For the first time in Grand Island history, most of the kids attending school are children of color. And as diverse as our schools have become, some things don't change.
You see it at the mall, or in the hallways of Grand Island Senior High. Kids in many ways are all the same – they get on their phones and Facebook and text each other. Kids are kids.
Kris Burling agrees. "Kids are kids, have kid issues, have kid celebrations and that's exactly right."
Burling is Director of English Language Acquisition for Grand Island Public Schools, and was an elementary school principal prior to that.
She said, "I don't know that I have been in a community that has been so open to education parents and students, that's all parents and students."
Amna Millewa graduated from high school in Indiana and moved to Grand Island with her Sudanese family. Her younger siblings attend school in Grand Island, and she likes that schools here try to connect with families.
She said, "I really like that because my sister will go there, she comes back with paperwork that involves the whole family and it doesn't finish at school, education continues for families as well."
Burling said that's key in a school district where minorities are more than half of the school population.
She said, "Parents – we really have to educate them on what opportunities are beyond going to elementary school, middle school, high school."
But Carlos Barcenas, head of the Grand Island Multicultural Coalition points out many families from Latin America simply don't know what opportunities exist.
He said, "You graduated, there's graduation but there's parents that it's not part of their culture so little things you have to educate and let them know."
Amna said the same can be true of other cultures.
"Part of the Sudanese culture is men take care of the family, so a lot of times people don't graduate because maybe the family doesn't know English so children learn English quicker so they have to be a leader in the home, making sure bills are paid," she said.
From there the conversation turned to Grand Island's new Career Pathways Institute.
It's a first of its kind school to train kids for the workforce in careers like welding, logistics, and drafting.
Chamber of Commerce President Cindy Johnson said, "We have businesses that are in need of workers. We have a school system interested in ensuring all kids have a quality education and high graduation rate as possible and it seems like such a logical marriage."
"Absolutely, it's very, very exciting and as Cindy said, getting kids actually certified to go into different positions before they graduate high school is unbelievable," Kris Burling added.
Carlos Barcenas said he hopes parents and students take advantage of all the public schools offer.
He said, "That's one of the biggest concerns of the Spanish–speaking community, how do we engage parents to push their kids?"

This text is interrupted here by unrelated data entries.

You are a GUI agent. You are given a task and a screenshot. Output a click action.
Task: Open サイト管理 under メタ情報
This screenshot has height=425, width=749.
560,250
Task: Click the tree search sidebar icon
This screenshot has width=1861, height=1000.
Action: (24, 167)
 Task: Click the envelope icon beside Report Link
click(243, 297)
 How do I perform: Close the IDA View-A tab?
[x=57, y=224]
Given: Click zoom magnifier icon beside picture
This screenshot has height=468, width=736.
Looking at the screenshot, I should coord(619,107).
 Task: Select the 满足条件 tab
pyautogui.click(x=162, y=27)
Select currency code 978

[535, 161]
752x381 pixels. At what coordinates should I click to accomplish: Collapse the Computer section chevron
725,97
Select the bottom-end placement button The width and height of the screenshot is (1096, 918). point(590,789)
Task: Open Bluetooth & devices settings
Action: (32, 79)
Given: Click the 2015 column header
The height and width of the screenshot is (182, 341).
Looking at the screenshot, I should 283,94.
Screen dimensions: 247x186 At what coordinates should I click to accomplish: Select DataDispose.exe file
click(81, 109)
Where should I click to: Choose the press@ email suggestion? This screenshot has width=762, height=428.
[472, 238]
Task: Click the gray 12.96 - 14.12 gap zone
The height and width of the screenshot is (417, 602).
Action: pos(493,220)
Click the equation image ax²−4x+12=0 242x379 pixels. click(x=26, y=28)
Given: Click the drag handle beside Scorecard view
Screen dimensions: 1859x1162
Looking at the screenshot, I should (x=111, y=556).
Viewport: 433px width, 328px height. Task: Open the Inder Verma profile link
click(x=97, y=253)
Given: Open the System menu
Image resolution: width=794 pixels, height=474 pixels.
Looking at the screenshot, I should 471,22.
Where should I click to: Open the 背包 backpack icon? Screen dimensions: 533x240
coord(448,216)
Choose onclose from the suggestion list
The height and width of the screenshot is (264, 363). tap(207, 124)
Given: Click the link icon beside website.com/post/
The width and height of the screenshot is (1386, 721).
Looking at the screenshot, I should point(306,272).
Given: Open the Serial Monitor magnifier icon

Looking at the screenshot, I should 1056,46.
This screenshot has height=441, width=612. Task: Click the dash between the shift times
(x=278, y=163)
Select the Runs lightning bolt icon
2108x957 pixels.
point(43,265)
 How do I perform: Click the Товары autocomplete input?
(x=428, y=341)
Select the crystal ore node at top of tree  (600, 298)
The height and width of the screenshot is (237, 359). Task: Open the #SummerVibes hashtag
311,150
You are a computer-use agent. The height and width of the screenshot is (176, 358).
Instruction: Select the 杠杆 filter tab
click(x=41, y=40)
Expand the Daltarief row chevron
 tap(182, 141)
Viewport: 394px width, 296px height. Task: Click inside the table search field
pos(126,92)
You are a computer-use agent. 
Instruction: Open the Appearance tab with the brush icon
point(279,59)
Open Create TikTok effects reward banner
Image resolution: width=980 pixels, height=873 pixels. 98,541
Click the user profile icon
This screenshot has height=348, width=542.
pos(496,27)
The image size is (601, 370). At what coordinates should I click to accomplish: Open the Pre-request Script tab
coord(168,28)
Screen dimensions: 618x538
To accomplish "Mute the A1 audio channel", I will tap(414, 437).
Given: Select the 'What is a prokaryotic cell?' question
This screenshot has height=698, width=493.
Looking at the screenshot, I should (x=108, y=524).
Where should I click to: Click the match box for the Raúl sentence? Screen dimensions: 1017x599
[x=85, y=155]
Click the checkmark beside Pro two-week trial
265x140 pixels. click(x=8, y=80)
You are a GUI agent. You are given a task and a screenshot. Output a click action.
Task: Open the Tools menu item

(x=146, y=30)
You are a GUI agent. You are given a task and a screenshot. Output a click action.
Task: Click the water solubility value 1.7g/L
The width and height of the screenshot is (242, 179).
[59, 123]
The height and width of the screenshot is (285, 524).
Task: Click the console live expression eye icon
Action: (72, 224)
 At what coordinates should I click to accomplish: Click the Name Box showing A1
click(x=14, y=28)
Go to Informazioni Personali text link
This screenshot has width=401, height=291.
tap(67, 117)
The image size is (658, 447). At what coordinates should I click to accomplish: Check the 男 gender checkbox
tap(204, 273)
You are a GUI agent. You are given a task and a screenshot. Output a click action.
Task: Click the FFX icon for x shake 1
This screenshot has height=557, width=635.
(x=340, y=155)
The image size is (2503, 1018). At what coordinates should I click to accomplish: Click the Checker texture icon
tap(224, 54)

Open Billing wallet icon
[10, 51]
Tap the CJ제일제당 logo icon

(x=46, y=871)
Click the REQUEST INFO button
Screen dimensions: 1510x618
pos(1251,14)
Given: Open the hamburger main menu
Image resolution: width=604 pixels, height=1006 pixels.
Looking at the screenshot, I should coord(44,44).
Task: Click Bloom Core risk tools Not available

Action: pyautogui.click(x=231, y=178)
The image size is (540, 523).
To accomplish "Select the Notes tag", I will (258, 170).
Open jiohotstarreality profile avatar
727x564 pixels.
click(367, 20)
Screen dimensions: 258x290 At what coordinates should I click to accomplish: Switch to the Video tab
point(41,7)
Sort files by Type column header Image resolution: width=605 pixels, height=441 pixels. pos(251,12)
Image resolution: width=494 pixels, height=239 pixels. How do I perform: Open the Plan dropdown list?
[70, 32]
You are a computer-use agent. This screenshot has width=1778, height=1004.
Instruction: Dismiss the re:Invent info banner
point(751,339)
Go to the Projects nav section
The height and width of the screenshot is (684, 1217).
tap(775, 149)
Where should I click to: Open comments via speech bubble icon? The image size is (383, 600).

Grand Island Public Schools is a partner with the University of Nebraska - Lincoln in a program to help those who are the first generation to go to college.
Burling said programs like that are working.
"What we're seeing is a lot of encouragement for kids to apply and go on to college and that's exciting," she said.
For our panelist Amna, she's getting a college education her parents could only dream of. "Coming to America, we have been given a great opportunity for education," she said.